Martha Stewart Pets™ Toy Storage Bin - Dog - Boutique - PetSmart

Yay! New toy box. I hide in here. Dey neber find me. 



















Dis ting butt stinkx. Bedder get Mama to give him baff.


----------



## intent2smile (Dec 4, 2011)

I have been looking at these too! I have been wondering how they hold up. They look so cute though I think I am going to have to grab a couple for Jaxx.

Those pictures are just totally adorable!


----------



## TLI (Sep 3, 2008)

intent2smile said:


> I have been looking at these too! I have been wondering how they hold up. They look so cute though I think I am going to have to grab a couple for Jaxx.
> 
> Those pictures are just totally adorable!


I think you'll really like them. They are so inexpensive, you can't go wrong.  Exactly what I have been looking for. 

Thank you!! :daisy: xxx


----------



## Rune (Nov 17, 2012)

No sure if it is worth it to get one. I would just be tripping over the empty box as Zara insists on her toys being spread over the house


Sent from my iPhone using Petguide.com Free App


----------



## Blondie87 (Jan 10, 2011)

I have that one!

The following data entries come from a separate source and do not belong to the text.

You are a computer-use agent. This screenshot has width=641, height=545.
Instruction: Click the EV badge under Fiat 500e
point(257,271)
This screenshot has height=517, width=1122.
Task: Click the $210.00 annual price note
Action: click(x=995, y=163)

I would say it's light blue, lol. I love it! Our's is full to the max tho.. lol.


----------



## Buildthemskywards (Jun 16, 2012)

They're cute! I couldn't find anything like this and the solid ones were all so expensive so I ended up getting a little basket. Problem is they like to chew the wicker!


----------



## TLI (Sep 3, 2008)

Rune said:


> No sure if it is worth it to get one. I would just be tripping over the empty box as Zara insists on her toys being spread over the house
> 
> 
> Sent from my iPhone using Petguide.com Free App


Haha!! I know that feeling. Ours stay all over the house too. :lol:


----------



## TLI (Sep 3, 2008)

Blondie87 said:


> I have that one! I would say it's light blue, lol. I love it! Our's is full to the max tho.. lol.


I guess I'm really color blind then. :lol: I got two so I could keep from having toys spilling over the top. :lol:


----------



## WinniesMum (Jan 20, 2013)

Ahh so cute 


Sent from Petguide.com Free App


----------



## TLI (Sep 3, 2008)

Buildthemskywards said:


> They're cute! I couldn't find anything like this and the solid ones were all so expensive so I ended up getting a little basket. Problem is they like to chew the wicker!


I had the hard plastic bone shaped toy box. Not sure if you've seen that one. It was way to big for The Wees to even get the toys out. I had been putting them in small empty boxes, but still having the same problem. I'm hoping they can get the toys out of this one easier. 

The wicker basket is a good idea too. If you are having trouble with them chewing, give this one a try. It's what I would call a soft sided toy box, but perfect for Chi's, I think.


----------



## TLI (Sep 3, 2008)

MinnieUK said:


> Ahh so cute
> 
> 
> Sent from Petguide.com Free App


Thank you!! :daisy:


----------



## elaina (Jul 1, 2008)

it looks like a nice toy box, but what i realy love is that darling little doll that's inside the toybox. the one in the middle , that little black and white one :love7:


----------



## CHITheresa (Apr 30, 2011)

I like it a lot. i like her stuff anyway. Amberleah lou lou has her bed.


----------



## TLI (Sep 3, 2008)

elaina said:


> it looks like a nice toy box, but what i realy love is that darling little doll that's inside the toybox. the one in the middle , that little black and white one :love7:


Awwwww, thank you so much, Elaine!! :love5: She's a sweet little munchkin. 

She sends love and puppy kisses. :daisy:


----------



## TLI (Sep 3, 2008)

CHITheresa said:


> I like it a lot. i like her stuff anyway. Amberleah lou lou has her bed.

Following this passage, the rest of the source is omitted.